HOW TO COMPLETE THIS TASK
Quote these lines exactly: the one that holds "The image size" and every line after it to the end of the material below. Skip pictures.
########################################
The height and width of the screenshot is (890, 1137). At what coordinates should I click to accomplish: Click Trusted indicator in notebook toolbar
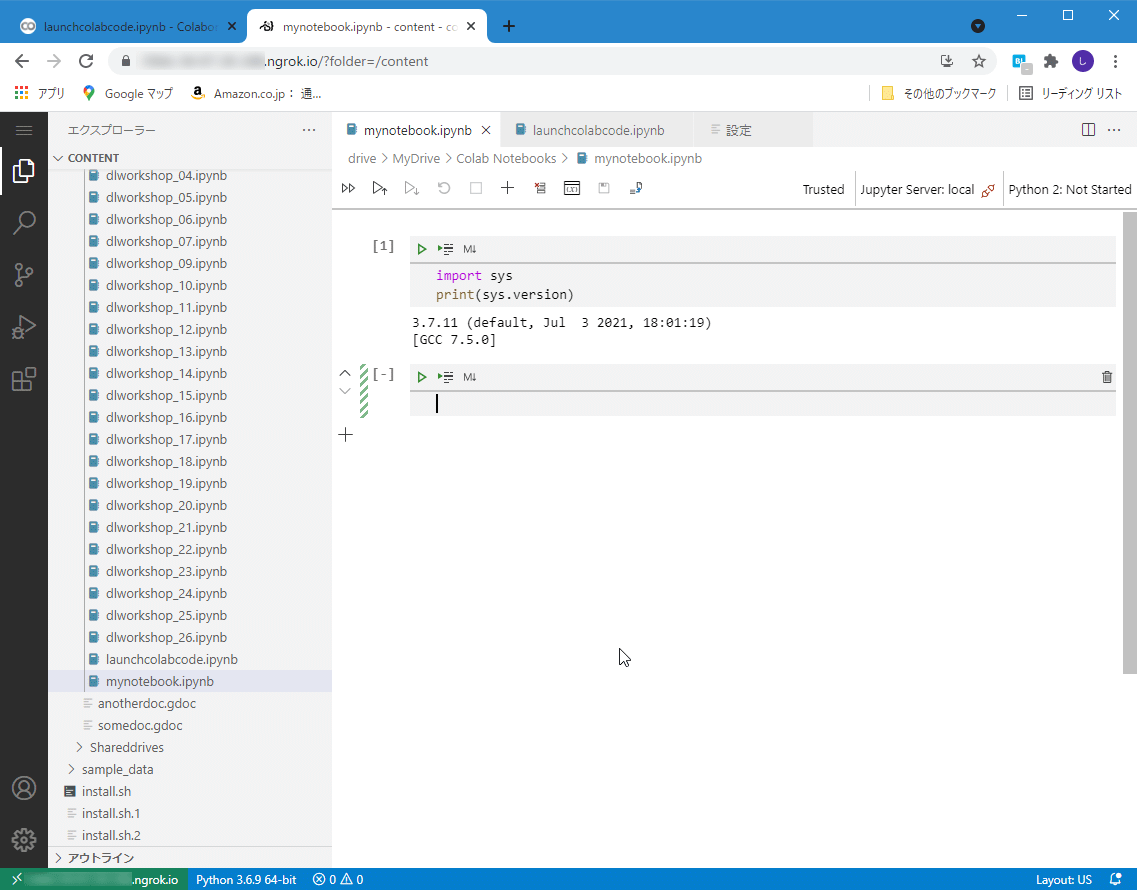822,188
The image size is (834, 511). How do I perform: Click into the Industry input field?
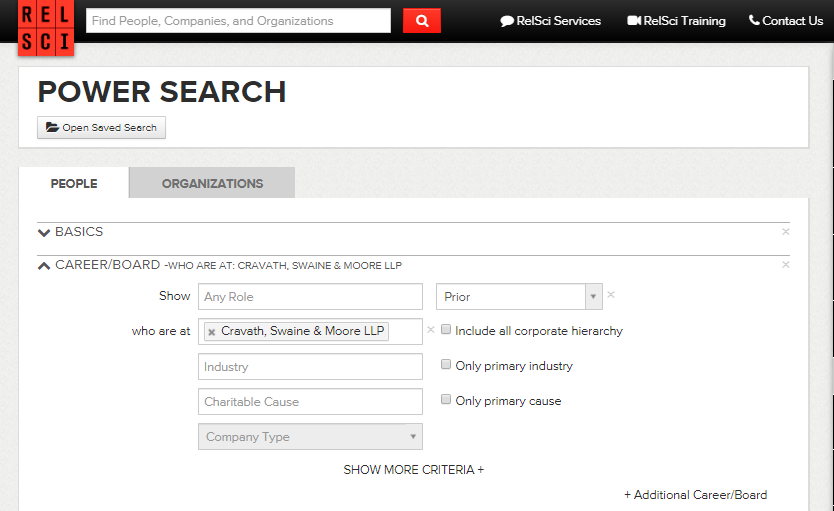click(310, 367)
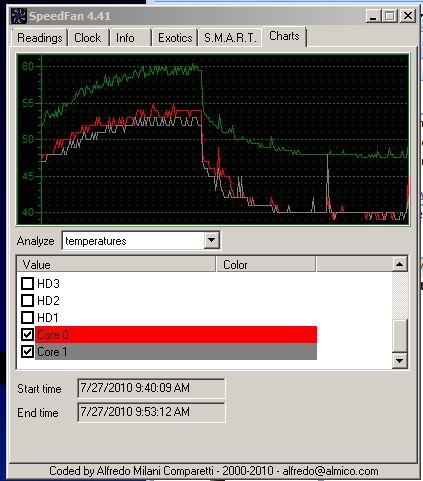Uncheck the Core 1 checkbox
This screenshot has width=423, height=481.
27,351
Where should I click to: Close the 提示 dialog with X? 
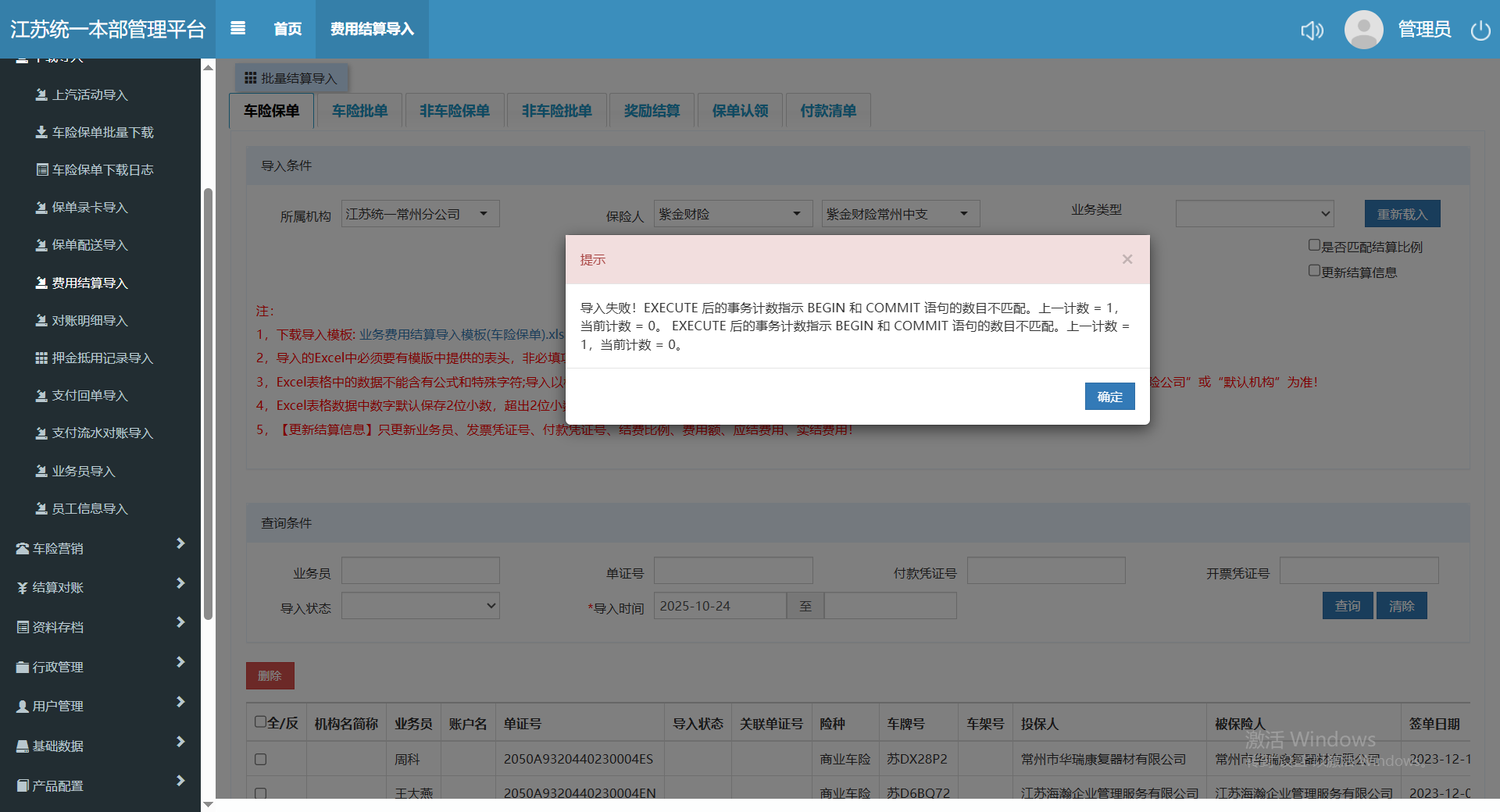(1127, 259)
########################################
FINISHED TASK
The image size is (834, 511). How do I perform: Click into the Industry input field?
click(310, 367)
Uncheck the Core 1 checkbox
This screenshot has width=423, height=481.
27,351
Where should I click to: Close the 提示 dialog with X? 
(1127, 259)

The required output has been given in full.